----- Given information -----

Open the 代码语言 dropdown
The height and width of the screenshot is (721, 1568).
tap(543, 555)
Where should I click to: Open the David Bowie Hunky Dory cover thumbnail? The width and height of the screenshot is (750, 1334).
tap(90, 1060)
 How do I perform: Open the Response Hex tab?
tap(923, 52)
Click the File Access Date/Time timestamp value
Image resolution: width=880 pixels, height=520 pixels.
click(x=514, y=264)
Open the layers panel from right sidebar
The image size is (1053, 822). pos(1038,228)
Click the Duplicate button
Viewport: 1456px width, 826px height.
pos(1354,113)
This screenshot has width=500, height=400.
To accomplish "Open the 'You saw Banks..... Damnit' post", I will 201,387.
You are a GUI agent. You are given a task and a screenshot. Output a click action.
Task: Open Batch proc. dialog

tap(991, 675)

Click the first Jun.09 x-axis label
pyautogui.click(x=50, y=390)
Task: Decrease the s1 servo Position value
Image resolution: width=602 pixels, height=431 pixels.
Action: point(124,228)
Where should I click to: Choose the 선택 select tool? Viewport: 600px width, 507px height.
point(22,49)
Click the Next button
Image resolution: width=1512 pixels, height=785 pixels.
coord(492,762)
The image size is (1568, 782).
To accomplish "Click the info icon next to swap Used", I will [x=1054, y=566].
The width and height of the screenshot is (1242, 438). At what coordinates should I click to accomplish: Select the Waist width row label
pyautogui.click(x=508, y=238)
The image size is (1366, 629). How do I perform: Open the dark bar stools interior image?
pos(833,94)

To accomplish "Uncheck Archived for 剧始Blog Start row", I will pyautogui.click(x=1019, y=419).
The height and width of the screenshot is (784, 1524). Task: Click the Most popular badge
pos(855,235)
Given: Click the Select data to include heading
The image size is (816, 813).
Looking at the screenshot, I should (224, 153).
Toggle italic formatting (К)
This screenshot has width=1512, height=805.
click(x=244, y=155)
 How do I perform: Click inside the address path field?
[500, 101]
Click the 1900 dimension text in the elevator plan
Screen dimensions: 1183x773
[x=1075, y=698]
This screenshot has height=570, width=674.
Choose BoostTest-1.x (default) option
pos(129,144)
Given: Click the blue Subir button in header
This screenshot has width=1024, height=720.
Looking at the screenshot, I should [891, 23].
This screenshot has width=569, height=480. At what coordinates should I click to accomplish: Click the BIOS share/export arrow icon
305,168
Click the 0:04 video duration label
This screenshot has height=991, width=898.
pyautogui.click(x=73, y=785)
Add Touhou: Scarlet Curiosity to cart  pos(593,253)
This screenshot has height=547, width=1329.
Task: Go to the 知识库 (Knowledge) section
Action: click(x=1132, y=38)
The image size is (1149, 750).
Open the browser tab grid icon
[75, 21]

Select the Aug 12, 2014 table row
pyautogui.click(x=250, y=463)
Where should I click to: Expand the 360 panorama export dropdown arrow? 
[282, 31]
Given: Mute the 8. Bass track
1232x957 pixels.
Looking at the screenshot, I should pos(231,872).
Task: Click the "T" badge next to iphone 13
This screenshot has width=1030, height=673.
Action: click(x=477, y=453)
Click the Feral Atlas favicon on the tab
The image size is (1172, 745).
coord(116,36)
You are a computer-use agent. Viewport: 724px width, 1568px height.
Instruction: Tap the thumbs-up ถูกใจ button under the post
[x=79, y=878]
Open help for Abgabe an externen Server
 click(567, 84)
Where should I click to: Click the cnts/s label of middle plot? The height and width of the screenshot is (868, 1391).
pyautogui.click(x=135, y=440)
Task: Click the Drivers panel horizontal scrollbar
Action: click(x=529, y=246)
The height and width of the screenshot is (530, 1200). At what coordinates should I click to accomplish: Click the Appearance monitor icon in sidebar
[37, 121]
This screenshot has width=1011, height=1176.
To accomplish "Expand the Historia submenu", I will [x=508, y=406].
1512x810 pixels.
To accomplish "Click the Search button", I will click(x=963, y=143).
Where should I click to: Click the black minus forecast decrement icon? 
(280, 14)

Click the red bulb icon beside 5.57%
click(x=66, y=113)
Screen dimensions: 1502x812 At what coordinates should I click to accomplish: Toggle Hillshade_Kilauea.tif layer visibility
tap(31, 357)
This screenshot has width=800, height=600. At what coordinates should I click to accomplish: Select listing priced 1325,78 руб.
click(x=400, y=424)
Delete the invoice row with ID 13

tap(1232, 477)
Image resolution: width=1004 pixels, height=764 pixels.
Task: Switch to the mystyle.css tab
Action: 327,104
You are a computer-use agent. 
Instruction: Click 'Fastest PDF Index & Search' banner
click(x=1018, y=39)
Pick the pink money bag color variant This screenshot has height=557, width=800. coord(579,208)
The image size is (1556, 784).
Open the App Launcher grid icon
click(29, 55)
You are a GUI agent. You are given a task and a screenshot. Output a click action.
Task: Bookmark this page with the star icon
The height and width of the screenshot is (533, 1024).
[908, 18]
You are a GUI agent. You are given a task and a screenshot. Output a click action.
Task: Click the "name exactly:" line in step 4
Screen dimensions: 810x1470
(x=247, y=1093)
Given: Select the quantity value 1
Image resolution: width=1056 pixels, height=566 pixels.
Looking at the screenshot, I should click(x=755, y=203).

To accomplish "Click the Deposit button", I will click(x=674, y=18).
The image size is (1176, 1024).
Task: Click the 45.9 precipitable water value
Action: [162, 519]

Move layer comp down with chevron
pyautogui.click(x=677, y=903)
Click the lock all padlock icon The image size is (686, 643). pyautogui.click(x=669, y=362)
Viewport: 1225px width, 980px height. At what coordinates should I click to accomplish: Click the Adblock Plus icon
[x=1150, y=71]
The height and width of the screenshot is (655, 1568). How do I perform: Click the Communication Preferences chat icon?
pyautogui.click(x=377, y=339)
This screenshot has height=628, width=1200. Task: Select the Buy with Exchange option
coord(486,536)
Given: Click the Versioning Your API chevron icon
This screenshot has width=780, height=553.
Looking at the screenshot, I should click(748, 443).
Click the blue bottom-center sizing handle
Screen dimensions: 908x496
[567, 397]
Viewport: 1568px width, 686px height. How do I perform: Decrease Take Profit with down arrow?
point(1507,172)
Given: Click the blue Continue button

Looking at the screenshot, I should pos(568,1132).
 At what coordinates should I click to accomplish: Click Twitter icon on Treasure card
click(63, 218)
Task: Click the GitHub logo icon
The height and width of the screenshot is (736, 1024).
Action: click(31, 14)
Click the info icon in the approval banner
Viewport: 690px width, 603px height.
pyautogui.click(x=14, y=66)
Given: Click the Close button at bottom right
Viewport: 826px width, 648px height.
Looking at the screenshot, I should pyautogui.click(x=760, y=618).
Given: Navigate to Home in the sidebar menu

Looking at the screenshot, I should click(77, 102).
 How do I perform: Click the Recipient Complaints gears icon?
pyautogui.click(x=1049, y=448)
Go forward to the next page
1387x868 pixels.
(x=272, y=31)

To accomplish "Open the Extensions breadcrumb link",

-----

> Given instruction
Please revise the listing above by replacing "servo" with "motor" wherever it occurs, leaving everything else unchanged.

> Task output
Open the 代码语言 dropdown
The height and width of the screenshot is (721, 1568).
tap(543, 555)
Where should I click to: Open the David Bowie Hunky Dory cover thumbnail? The width and height of the screenshot is (750, 1334).
tap(90, 1060)
 How do I perform: Open the Response Hex tab?
tap(923, 52)
Click the File Access Date/Time timestamp value
Image resolution: width=880 pixels, height=520 pixels.
click(x=514, y=264)
Open the layers panel from right sidebar
The image size is (1053, 822). pos(1038,228)
Click the Duplicate button
Viewport: 1456px width, 826px height.
pos(1354,113)
This screenshot has width=500, height=400.
To accomplish "Open the 'You saw Banks..... Damnit' post", I will 201,387.
You are a GUI agent. You are given a task and a screenshot. Output a click action.
Task: Open Batch proc. dialog

tap(991, 675)

Click the first Jun.09 x-axis label
pyautogui.click(x=50, y=390)
Task: Decrease the s1 motor Position value
Image resolution: width=602 pixels, height=431 pixels.
Action: point(124,228)
Where should I click to: Choose the 선택 select tool? Viewport: 600px width, 507px height.
point(22,49)
Click the Next button
Image resolution: width=1512 pixels, height=785 pixels.
coord(492,762)
The image size is (1568, 782).
To accomplish "Click the info icon next to swap Used", I will [x=1054, y=566].
The width and height of the screenshot is (1242, 438). At what coordinates should I click to accomplish: Select the Waist width row label
pyautogui.click(x=508, y=238)
The image size is (1366, 629). How do I perform: Open the dark bar stools interior image?
pos(833,94)

To accomplish "Uncheck Archived for 剧始Blog Start row", I will pyautogui.click(x=1019, y=419).
The height and width of the screenshot is (784, 1524). Task: Click the Most popular badge
pos(855,235)
Given: Click the Select data to include heading
The image size is (816, 813).
Looking at the screenshot, I should (224, 153).
Toggle italic formatting (К)
This screenshot has width=1512, height=805.
click(x=244, y=155)
 How do I perform: Click inside the address path field?
[500, 101]
Click the 1900 dimension text in the elevator plan
Screen dimensions: 1183x773
[x=1075, y=698]
This screenshot has height=570, width=674.
Choose BoostTest-1.x (default) option
pos(129,144)
Given: Click the blue Subir button in header
This screenshot has width=1024, height=720.
Looking at the screenshot, I should [891, 23].
This screenshot has width=569, height=480. At what coordinates should I click to accomplish: Click the BIOS share/export arrow icon
305,168
Click the 0:04 video duration label
This screenshot has height=991, width=898.
pyautogui.click(x=73, y=785)
Add Touhou: Scarlet Curiosity to cart  pos(593,253)
This screenshot has height=547, width=1329.
Task: Go to the 知识库 (Knowledge) section
Action: click(x=1132, y=38)
The image size is (1149, 750).
Open the browser tab grid icon
[75, 21]

Select the Aug 12, 2014 table row
pyautogui.click(x=250, y=463)
Where should I click to: Expand the 360 panorama export dropdown arrow? 
[282, 31]
Given: Mute the 8. Bass track
1232x957 pixels.
Looking at the screenshot, I should pos(231,872).
Task: Click the "T" badge next to iphone 13
This screenshot has width=1030, height=673.
Action: click(x=477, y=453)
Click the Feral Atlas favicon on the tab
The image size is (1172, 745).
coord(116,36)
You are a computer-use agent. Viewport: 724px width, 1568px height.
Instruction: Tap the thumbs-up ถูกใจ button under the post
[x=79, y=878]
Open help for Abgabe an externen Server
 click(567, 84)
Where should I click to: Click the cnts/s label of middle plot? The height and width of the screenshot is (868, 1391).
pyautogui.click(x=135, y=440)
Task: Click the Drivers panel horizontal scrollbar
Action: click(x=529, y=246)
The height and width of the screenshot is (530, 1200). At what coordinates should I click to accomplish: Click the Appearance monitor icon in sidebar
[37, 121]
This screenshot has width=1011, height=1176.
To accomplish "Expand the Historia submenu", I will [x=508, y=406].
1512x810 pixels.
To accomplish "Click the Search button", I will click(x=963, y=143).
Where should I click to: Click the black minus forecast decrement icon? 
(280, 14)

Click the red bulb icon beside 5.57%
click(x=66, y=113)
Screen dimensions: 1502x812 At what coordinates should I click to accomplish: Toggle Hillshade_Kilauea.tif layer visibility
tap(31, 357)
This screenshot has width=800, height=600. At what coordinates should I click to accomplish: Select listing priced 1325,78 руб.
click(x=400, y=424)
Delete the invoice row with ID 13

tap(1232, 477)
Image resolution: width=1004 pixels, height=764 pixels.
Task: Switch to the mystyle.css tab
Action: 327,104
You are a computer-use agent. 
Instruction: Click 'Fastest PDF Index & Search' banner
click(x=1018, y=39)
Pick the pink money bag color variant This screenshot has height=557, width=800. coord(579,208)
The image size is (1556, 784).
Open the App Launcher grid icon
click(29, 55)
You are a GUI agent. You are given a task and a screenshot. Output a click action.
Task: Bookmark this page with the star icon
The height and width of the screenshot is (533, 1024).
[908, 18]
You are a GUI agent. You are given a task and a screenshot. Output a click action.
Task: Click the "name exactly:" line in step 4
Screen dimensions: 810x1470
(x=247, y=1093)
Given: Select the quantity value 1
Image resolution: width=1056 pixels, height=566 pixels.
Looking at the screenshot, I should click(x=755, y=203).

To accomplish "Click the Deposit button", I will click(x=674, y=18).
The image size is (1176, 1024).
Task: Click the 45.9 precipitable water value
Action: [162, 519]

Move layer comp down with chevron
pyautogui.click(x=677, y=903)
Click the lock all padlock icon The image size is (686, 643). pyautogui.click(x=669, y=362)
Viewport: 1225px width, 980px height. At what coordinates should I click to accomplish: Click the Adblock Plus icon
[x=1150, y=71]
The height and width of the screenshot is (655, 1568). How do I perform: Click the Communication Preferences chat icon?
pyautogui.click(x=377, y=339)
This screenshot has height=628, width=1200. Task: Select the Buy with Exchange option
coord(486,536)
Given: Click the Versioning Your API chevron icon
This screenshot has width=780, height=553.
Looking at the screenshot, I should click(748, 443).
Click the blue bottom-center sizing handle
Screen dimensions: 908x496
[567, 397]
Viewport: 1568px width, 686px height. How do I perform: Decrease Take Profit with down arrow?
point(1507,172)
Given: Click the blue Continue button

Looking at the screenshot, I should pos(568,1132).
 At what coordinates should I click to accomplish: Click Twitter icon on Treasure card
click(63, 218)
Task: Click the GitHub logo icon
The height and width of the screenshot is (736, 1024).
Action: click(31, 14)
Click the info icon in the approval banner
Viewport: 690px width, 603px height.
pyautogui.click(x=14, y=66)
Given: Click the Close button at bottom right
Viewport: 826px width, 648px height.
Looking at the screenshot, I should pyautogui.click(x=760, y=618).
Given: Navigate to Home in the sidebar menu

Looking at the screenshot, I should click(77, 102).
 How do I perform: Click the Recipient Complaints gears icon?
pyautogui.click(x=1049, y=448)
Go forward to the next page
1387x868 pixels.
(x=272, y=31)

To accomplish "Open the Extensions breadcrumb link",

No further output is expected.